Provocative billboards that targeted Planned Parenthood and pro-choice activists were removed July 10—which will bring relief to communities who publicly called ads racially charged. Although the billboards are down, videos, which called out Black leaders who push abortion agendas, went viral.

The Radiance Foundation, the group responsible for the controversial anti-abortion ads that said the “most dangerous place for an African American is in the womb,” sat down with National Public Radio (NPR) to defend their ads.

During the interview with NPR host Michel Martin, Radiance co-founder Ryan Bomberger said the organization created the campaign, “Too Many Aborted,” to help people look at alternatives rather than abortion and weigh the pros and cons when making the life-changing decision.

“We’re talking about abortion. We need to talk about the reality of what it truly is,” Bomberger told Martin. “It’s like calling slavery economic justice. So we look at the actual stats, the federal stats, and we look at why abortion is occurring in the Black community at the rate that it is.”
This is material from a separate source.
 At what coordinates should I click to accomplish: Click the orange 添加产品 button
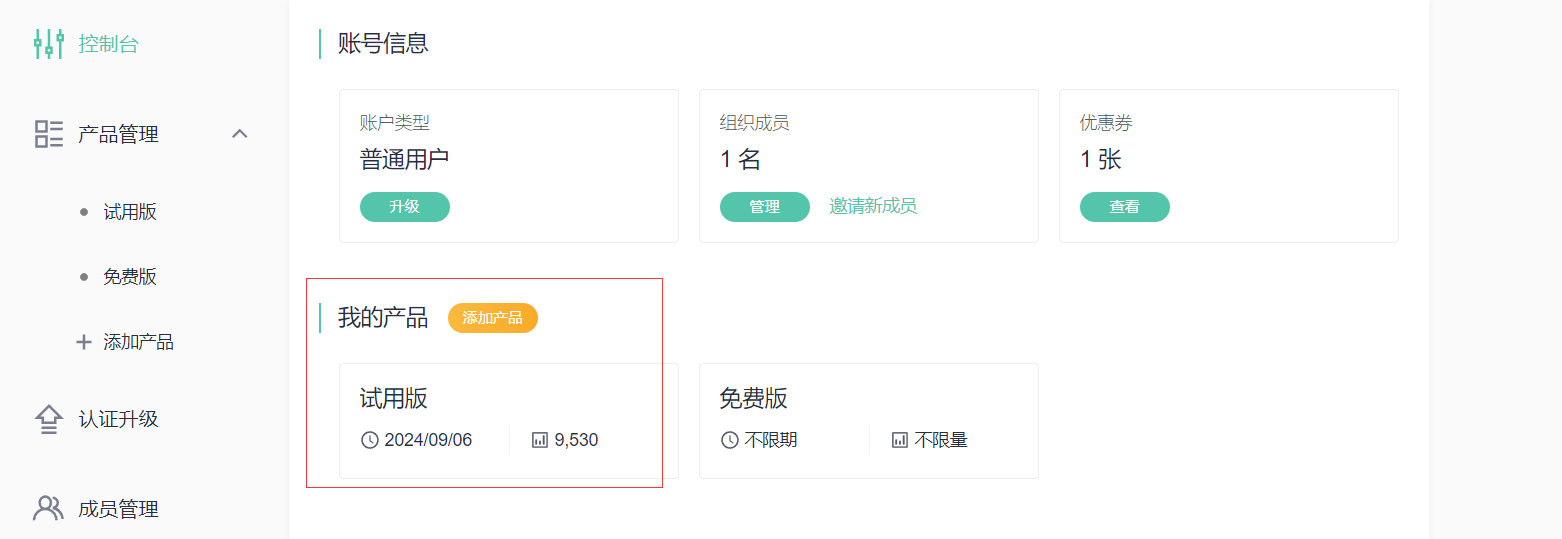click(493, 318)
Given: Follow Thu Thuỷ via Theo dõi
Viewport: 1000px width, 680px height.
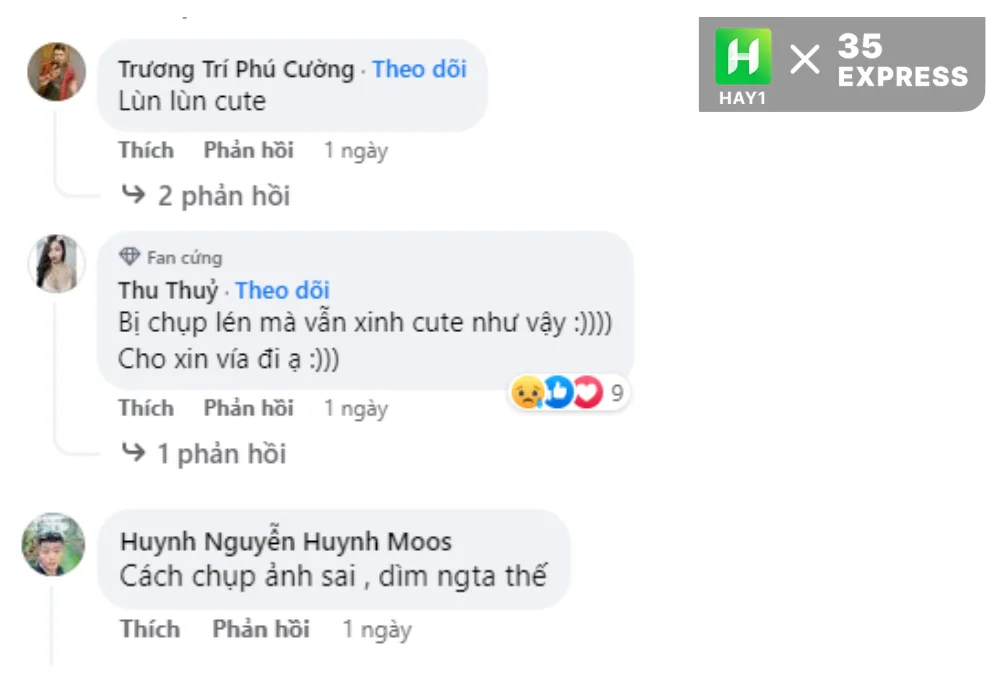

Bomberger said that pro-life or pro-adoption campaigns will always face criticism by abortion organizations.

“The problem is it doesn’t matter what the pro-life messaging is, it is always going to be denounced by pro-abortion groups who use the euphemisms of reproductive choice,” he said.

Rev. Carlton Veazey, president of the Religious Coalition of Reproductive Choice, who was also a featured guest on the radio show, said ads that said Planned Parenthood targeted minority neighborhoods are absurd.?
“You’ve got to understand that Planned Parenthood clinics are not involved just in … providing procedure, they also deal with STDs, they deal with cancer screening, they deal with other health issues,” he said.

“And these clinics are placed in the poverty-stricken areas where they can be of more help to Black women and Black young people.”

Bomberger admitted his organization’s goal is to make abortion illegal and the ads were another way to push the agenda.

“I mean, just like the abolishment of slavery, which was a goal because of the dehumanization of Blacks, the same is the abolishment of abortion because another class of people are considered less than human,” he told Martin.

“I think offering death as a solution to any social ill is a really poor approach. If we applied that to any other social ill facing the Black community, it’s not about lack of access.”